ポケギアの利便性があるとはいえ、クチバで別れればしばらく会えない。せっかくだからと入ったレストランでパフェをつつきながら、そういえば、とコトネが切り出した。
「ピカチュウは、主にカントー地方に生息するポケモンなんだよ。トキワの森っていったかな」
「じゃあ、このこの故郷も近いのかもね」
『そうなの?』
『まあね。……でも、あまり実感はないかな』
『なんで?』
『生まれてすぐに森を出たんだって』
『なんだか人事みたいに言うなあ』
それから――そう、いろんなことがあって。 今のヒビキは、あの子によく似ている。あの子は静かに闘志を燃やし、同じようにあの建物に、
「――hey,boy」
「え?」
「ヒビキくん、」
そっち、コトネが目で示した先には、明らかに異国の容姿をした男が立っていた。
軍隊を想起させる迷彩服を着こんで、ゴーグルだかサングラスだかが目元を覆い隠して――そしてぼくは、ずっと前にこの人とバトルをした。
『あ……』
「ずいぶんとレアな相棒を連れてるな。こいつをどうした?」
「どうしたって……」
ふと、ぼくからあの人が見えなくなる。ヒビキがぼくを隠すように身をかがめて。男はその動きを見、くっと口の端を吊りあげた。ぼくはその人を見上げ、どうしたものか一瞬考えた末に、とりあえず頬についていたクリームを舐めた。
……ああ、うん。甘くておいしい。
ワカバを出てからずっと、ぼくは危惧していた。ぼくのせいでヒビキ達が危険な目に遭わないか。
過敏だなんてとんでもない、最たる例は過去にある。忘れもしない。あの子はぼくのせいで危険に晒されたんだから。それだけ色違いは珍しく、目に余る。
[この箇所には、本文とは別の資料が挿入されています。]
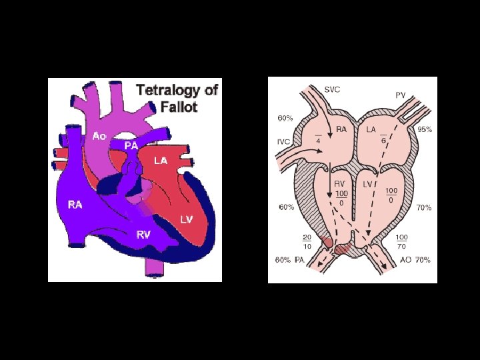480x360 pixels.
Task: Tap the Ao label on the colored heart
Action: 100,136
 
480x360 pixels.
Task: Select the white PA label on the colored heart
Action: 131,145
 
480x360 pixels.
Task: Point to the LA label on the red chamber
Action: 160,161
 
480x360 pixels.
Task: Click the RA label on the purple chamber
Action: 75,205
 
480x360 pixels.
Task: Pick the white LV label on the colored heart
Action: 187,219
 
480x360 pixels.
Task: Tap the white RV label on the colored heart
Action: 143,234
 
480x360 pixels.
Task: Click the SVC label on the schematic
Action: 332,90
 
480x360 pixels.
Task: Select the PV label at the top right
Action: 400,95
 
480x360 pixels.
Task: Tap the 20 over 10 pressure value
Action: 307,241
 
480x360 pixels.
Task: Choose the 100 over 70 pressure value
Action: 402,241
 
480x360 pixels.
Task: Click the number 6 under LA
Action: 385,141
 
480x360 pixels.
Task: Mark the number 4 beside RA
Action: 319,141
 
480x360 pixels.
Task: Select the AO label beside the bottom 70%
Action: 404,259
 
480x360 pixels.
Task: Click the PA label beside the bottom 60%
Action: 301,259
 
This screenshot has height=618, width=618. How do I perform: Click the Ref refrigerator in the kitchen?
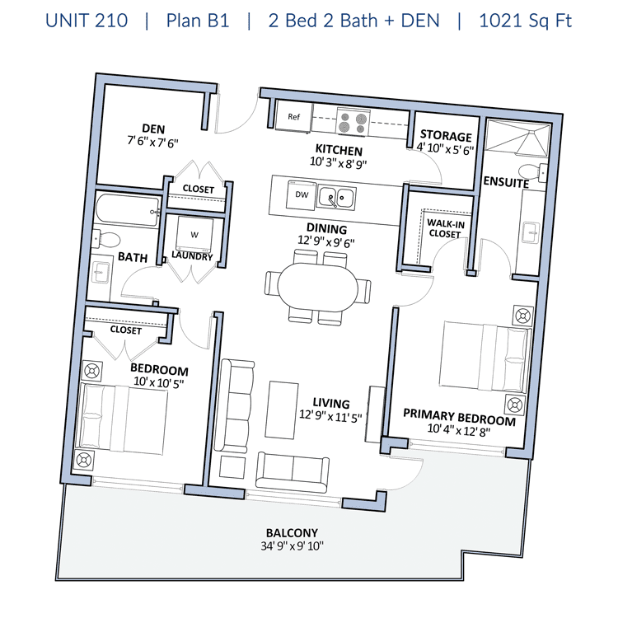pyautogui.click(x=293, y=116)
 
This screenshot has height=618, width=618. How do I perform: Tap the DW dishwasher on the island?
pyautogui.click(x=302, y=194)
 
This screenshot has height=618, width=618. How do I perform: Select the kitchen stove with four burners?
pyautogui.click(x=353, y=122)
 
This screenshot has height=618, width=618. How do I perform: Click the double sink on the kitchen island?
pyautogui.click(x=337, y=198)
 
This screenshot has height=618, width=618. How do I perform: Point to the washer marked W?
pyautogui.click(x=194, y=235)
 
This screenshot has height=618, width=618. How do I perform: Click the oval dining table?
pyautogui.click(x=318, y=286)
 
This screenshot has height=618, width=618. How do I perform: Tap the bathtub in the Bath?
pyautogui.click(x=127, y=210)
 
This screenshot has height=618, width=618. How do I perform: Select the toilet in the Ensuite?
pyautogui.click(x=532, y=172)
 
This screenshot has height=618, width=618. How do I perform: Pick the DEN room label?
pyautogui.click(x=153, y=129)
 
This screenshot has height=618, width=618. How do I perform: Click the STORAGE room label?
pyautogui.click(x=446, y=136)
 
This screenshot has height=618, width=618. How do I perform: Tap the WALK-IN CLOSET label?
pyautogui.click(x=445, y=229)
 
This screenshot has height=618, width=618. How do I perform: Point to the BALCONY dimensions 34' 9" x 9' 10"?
pyautogui.click(x=292, y=545)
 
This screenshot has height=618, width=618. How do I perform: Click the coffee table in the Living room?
pyautogui.click(x=282, y=410)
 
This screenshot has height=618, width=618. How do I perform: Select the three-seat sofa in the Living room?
pyautogui.click(x=236, y=405)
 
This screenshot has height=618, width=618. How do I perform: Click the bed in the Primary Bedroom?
pyautogui.click(x=485, y=357)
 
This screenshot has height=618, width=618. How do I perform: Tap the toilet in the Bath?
pyautogui.click(x=105, y=239)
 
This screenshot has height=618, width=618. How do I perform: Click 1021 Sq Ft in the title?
pyautogui.click(x=525, y=21)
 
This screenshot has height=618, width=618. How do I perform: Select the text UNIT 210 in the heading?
pyautogui.click(x=87, y=21)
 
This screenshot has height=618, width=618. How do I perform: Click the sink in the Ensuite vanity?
pyautogui.click(x=531, y=233)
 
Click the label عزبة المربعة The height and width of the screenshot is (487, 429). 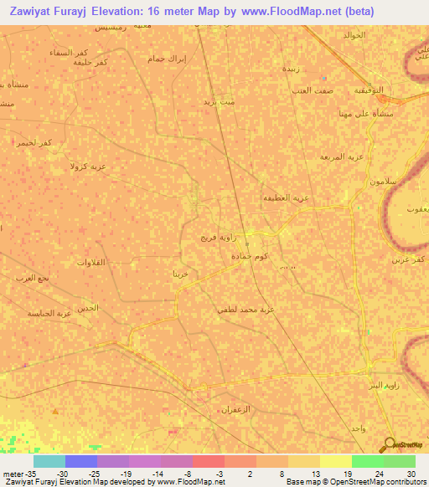click(x=341, y=156)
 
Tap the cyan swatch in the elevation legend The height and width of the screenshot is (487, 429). click(x=49, y=461)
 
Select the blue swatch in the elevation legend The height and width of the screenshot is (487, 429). click(x=80, y=461)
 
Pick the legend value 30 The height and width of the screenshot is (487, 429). click(x=410, y=474)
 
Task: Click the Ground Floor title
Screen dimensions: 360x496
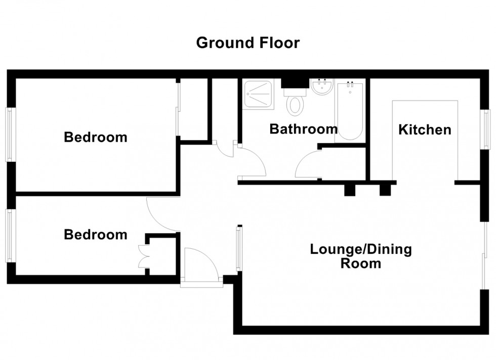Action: (247, 43)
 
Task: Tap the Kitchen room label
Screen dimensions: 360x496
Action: (425, 130)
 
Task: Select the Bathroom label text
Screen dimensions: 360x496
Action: (303, 129)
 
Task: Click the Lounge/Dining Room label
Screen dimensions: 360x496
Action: (361, 256)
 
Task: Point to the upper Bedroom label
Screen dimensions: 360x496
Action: (95, 137)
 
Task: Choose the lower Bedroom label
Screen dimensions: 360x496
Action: (95, 235)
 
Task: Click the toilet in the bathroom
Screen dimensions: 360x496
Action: (294, 104)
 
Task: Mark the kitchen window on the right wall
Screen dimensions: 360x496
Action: (486, 129)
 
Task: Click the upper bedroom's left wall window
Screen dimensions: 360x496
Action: (10, 134)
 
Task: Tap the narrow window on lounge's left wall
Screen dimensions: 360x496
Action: (238, 248)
「驚かせて悪いな。懐かしい顔を見ちまったから、ついな」
「もしかして、このこを知ってるんですか?」
「色違いなんてそう見かけねえ。ただ俺がバトルしたときは、別のトレーナーがついてたもんだがな」
「トレーナー……?」
なあ、と同意を求められる。相変わらずのサングラスに、ぼくは一つ頷いた。本当は元々――彼の手持ちですらないけれども。
「その人の名前、わかりませんか? 特徴とか」
「知ってどうすんだ? 奴も一トレーナーだ」
「探します。その人がこのこのトレーナーなら、会わせてあげたい」
思わずヒビキを仰ぎみて、――ずし、と。肩が重たくなる。赤い背中。まっすぐの目。前を見据えて、歯を噛みしめて。
彼と重なる少年に、ぼくはときどき怖くなる。
「……OK、教えてやるよ。
ただし、この俺に勝ったらな」
――いくつの背中を見ただろう。いくつの顔を見れただろう。いくつもの出会いを果たそうが、決まって空に描くのは、後にも先にもきっと一人だ。